The algorithm consists of several components which has some parameter that need to be tuned during their implementation to increase their efficiency and stability.

The topic of parameter tuning of evolutionary [9] and swarm based algorithms was initially ignored by the researchers. It is in the past few years, they have realized the significance of tuning parameters of an algorithm and how it affects the performance. The performance of jobs in grid infrastructure [10] greatly depends on the selected scheduling algorithm. The choice of scheduling algorithm is influenced by the type of job and type of grid system. The performance of a scheduling algorithm is dominated by its parameter values. This paper formulates in seven sections. The first section discusses the concept of parameter tuning and parameter control. The next section briefly explains about the bioinspired algorithms and covers some of the work that has already been done in the area of parameter tuning. In the third and fourth section, the applied methodology and its parameters have been discussed. Later, some experiments have been performed to test the tuning results and different tuning results are compared with each other in the fifth section. The parameter value for which the algorithm gives the best output is considered while others are discarded.
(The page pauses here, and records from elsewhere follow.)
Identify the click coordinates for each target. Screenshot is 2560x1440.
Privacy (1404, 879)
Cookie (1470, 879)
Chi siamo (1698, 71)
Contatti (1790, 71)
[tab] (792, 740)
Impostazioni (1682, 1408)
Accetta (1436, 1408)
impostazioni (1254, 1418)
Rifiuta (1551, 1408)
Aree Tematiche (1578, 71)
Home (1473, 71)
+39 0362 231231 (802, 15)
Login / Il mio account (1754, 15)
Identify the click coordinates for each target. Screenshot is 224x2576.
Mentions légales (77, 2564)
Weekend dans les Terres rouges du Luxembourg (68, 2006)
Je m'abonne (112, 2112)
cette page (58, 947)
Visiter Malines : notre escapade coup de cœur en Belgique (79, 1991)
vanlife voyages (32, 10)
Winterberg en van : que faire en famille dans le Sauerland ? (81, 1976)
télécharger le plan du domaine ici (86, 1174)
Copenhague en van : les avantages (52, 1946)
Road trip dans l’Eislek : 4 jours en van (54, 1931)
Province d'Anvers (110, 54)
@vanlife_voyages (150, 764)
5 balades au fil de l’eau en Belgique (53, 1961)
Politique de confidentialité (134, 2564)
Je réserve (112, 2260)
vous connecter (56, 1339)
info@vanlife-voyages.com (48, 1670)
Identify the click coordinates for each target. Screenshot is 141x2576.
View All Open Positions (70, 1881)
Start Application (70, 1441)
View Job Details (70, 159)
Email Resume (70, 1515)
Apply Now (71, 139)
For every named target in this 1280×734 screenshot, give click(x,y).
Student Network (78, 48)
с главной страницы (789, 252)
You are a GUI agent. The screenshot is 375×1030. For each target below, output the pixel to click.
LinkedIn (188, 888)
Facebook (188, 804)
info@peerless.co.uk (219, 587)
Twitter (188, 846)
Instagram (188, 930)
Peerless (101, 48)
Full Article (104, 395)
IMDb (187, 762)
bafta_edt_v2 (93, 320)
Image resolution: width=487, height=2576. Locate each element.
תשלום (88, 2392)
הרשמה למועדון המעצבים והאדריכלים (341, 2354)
The next section gives information about the running time complexity of the stated ACO algorithm applied in grid computing. Finally, the conclusion is discussed in the seventh section.

• B.    Problem Statement

Parameter tuning is a process of applying the modifications on the given parameters so it can be applied to a broad class of problems. This is a static approach in which the parameter values are set initially and then the algorithm is allowed to run, keeping these values constant during the entire running time of the algorithm. Therefore the problem of parameter tuning, i.e. finding appropriate parameter values is posing a big challenge to the researchers as it may lead to a low quality solution even though the algorithm is an efficient one. Although a lot of work has been done on parameter tuning for ACO, but it could not guarantee that the same set of values will be suitable for the algorithm which is customized for the grid environment. In Ref. 11 the author has stated the concept of parameter setting which is further divided into parameter tuning and parameter control. In the third section, parameter tuning is applied to the parameters of ACO algorithms as represented in Ref. 12 in grid environment and then the algorithm are executed multiple times to get a good quality solution. The author in Ref. 13 has discussed different forms of ACO and also reviewed some of the parameter adaptation strategies. Later in the empirical part, the author has compared the fixed parameter setting and prescheduled parameter variation approach.

• C.    Parameter Setting

Parameter Setting consists of : Parameter tuning and Parameter Control.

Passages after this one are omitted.